Conditions which can be referred to the mosaicism service

Congenital naevi of all types, including:

  • melanocytic – small single lesions excluded
  • epidermal – small single round sebaceous naevi excluded
  • adnexal - any
  • connective tissue – any

Vascular malformations of all types, including:

  • Arteriovenous – any
  • Venous – small single asymptomatic lesions excluded
  • Capillary – small single lesions excluded
  • Lymphatic – any
  • Mixed – any

Suspected mosaic disorders of unknown diagnosis

  • These would often be indicated by asymmetry of growth (overgrowth or undergrowth or body parts), extensive or multiple birthmarks (same type or multiple types), neurocutaneous disorders which don’t fit with known germline diagnoses

Mosaic versions of germline diseases

  • For example mosaic neurofibromatosis type 1, mosaic CM-AVM syndrome, mosaic tuberous sclerosis, mosaic Darier disease, mosaic Gorlin syndrome

Specific exclusions

  • Infantile haemangioma
  • X-linked germline disorders which present with Blaschkolinear patterning such as incontinenti pigmenti, Goltz disease

Referral criteria to RDCN-MDs

Mandatory primary RDCN-MDs referral criterion

Every patient referred into the RDCN service must have a clinician in charge of coordinating their care in their local hospital.

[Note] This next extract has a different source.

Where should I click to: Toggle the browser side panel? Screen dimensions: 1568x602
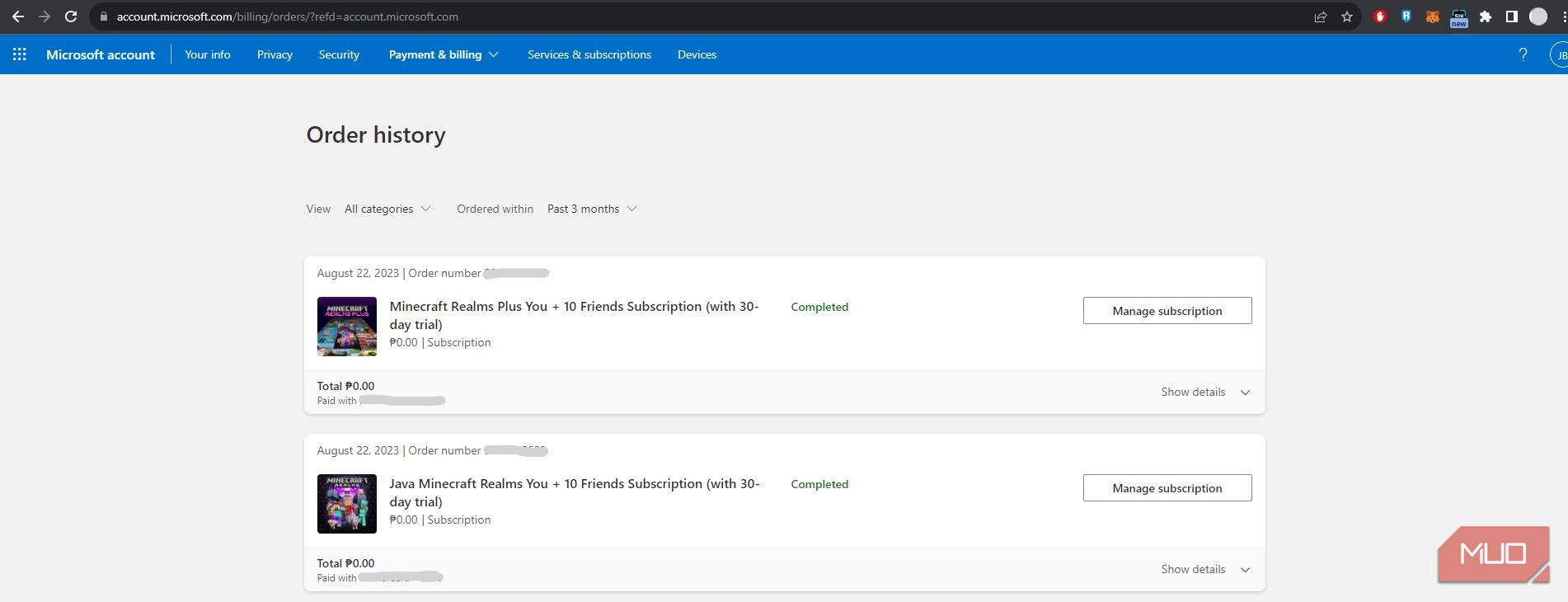pos(1512,16)
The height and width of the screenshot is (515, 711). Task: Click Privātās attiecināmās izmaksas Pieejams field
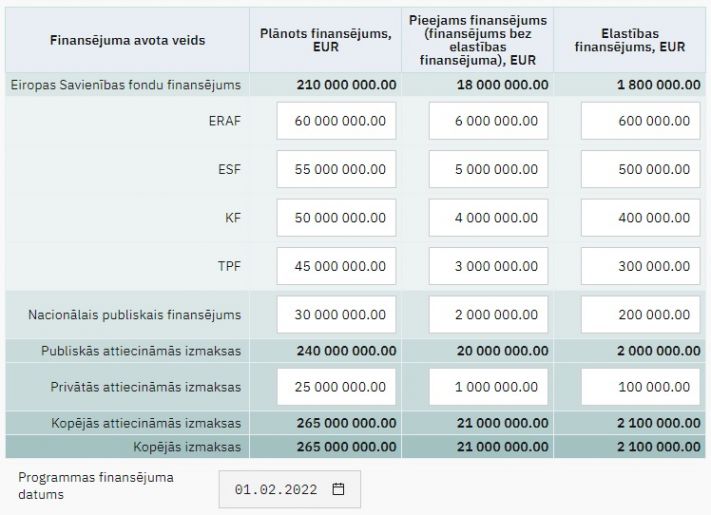[x=488, y=387]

This is to optimise coordination of patient care and communication between the RDCN and the local team, and to reduce the requirement for patient travel. This clinician must either be the referring clinician or be named in the referral letter if coming from a GP.

Referral to the local clinician at the time of GP referral and naming of that clinician in the referral letter is sufficient at that stage, so that referral is not delayed by waiting for local appointments. This named clinician will be expected to remain involved in patient care throughout their care under the RDCN.

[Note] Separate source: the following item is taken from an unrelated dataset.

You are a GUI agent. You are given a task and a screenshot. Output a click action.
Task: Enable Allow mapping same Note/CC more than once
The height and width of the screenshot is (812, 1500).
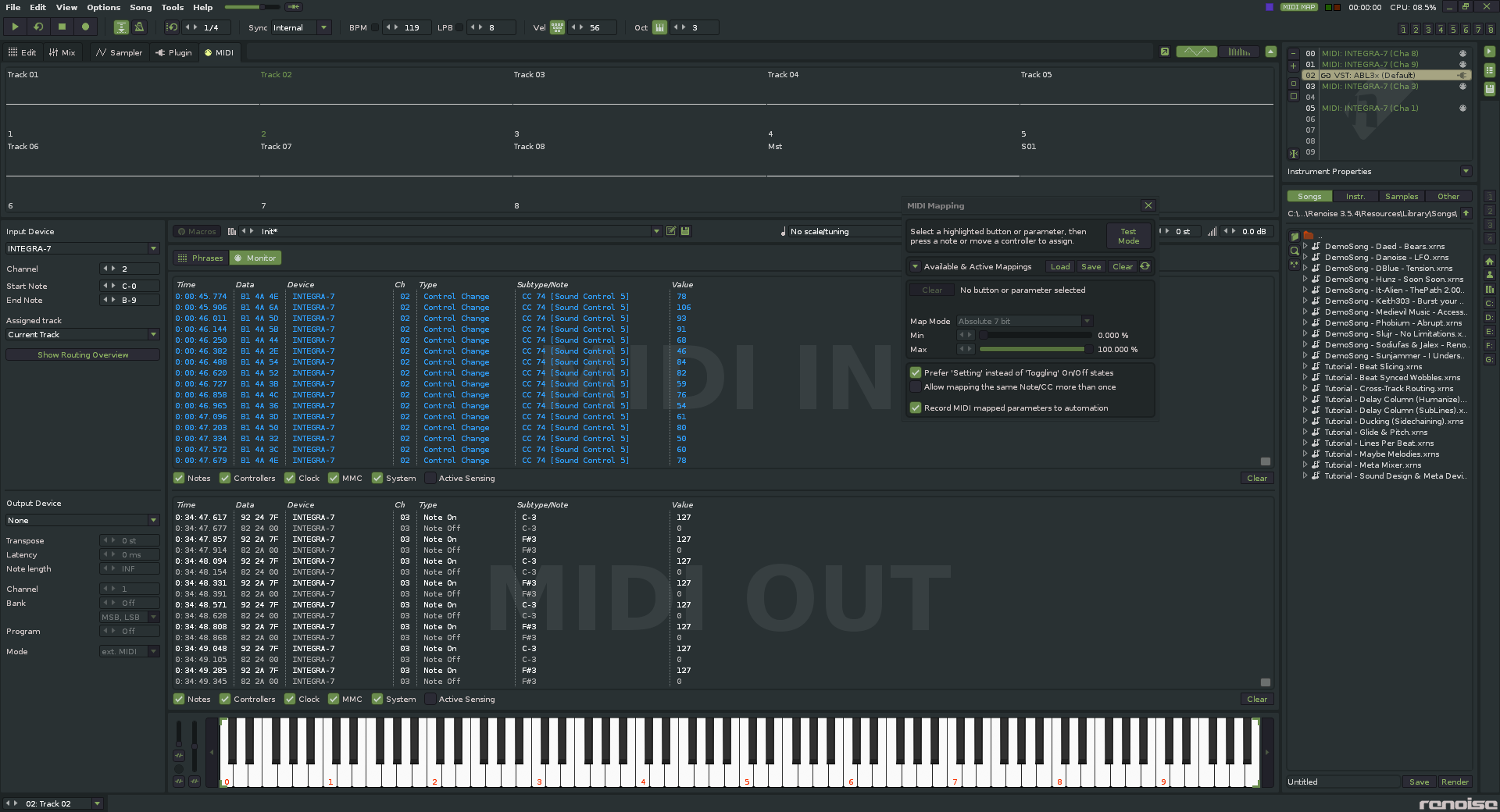coord(916,386)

For children the named clinician would be expected to be in Dermatology or Paediatrics, and for adults in Dermatology. However, for patients requiring systemic targeted therapies for their mosaic disorders (for example Sirolimus, Trametinib, Miransertib, Dabrafenib) an oncology professional may be the most appropriate even though these drugs are being used for mosaic disorders and not malignancy.

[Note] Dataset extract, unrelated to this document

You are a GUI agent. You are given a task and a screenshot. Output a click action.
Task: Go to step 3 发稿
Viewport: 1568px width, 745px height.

GPs can refer via E-RS to the Dermatology (Paediatrics)- Referral Assessment Service at Great Ormond Street Hospital, naming the local clinician in the referral letter. Details on how to refer via E-RS can be found on our website.

Secondary RDCN-MDs referral criteria

  1. Suspected MD but no clinical diagnosis.
  2. Known MD but no genetic diagnosis.
  3. Suspected or known MD with clinical problems requiring management plan.

Research into mosaic disorders

Where the genes are not already known for particular diagnoses, or where there is no diagnosis, or if the known genes transpire to be normal, we offer patients further investigation on a research basis.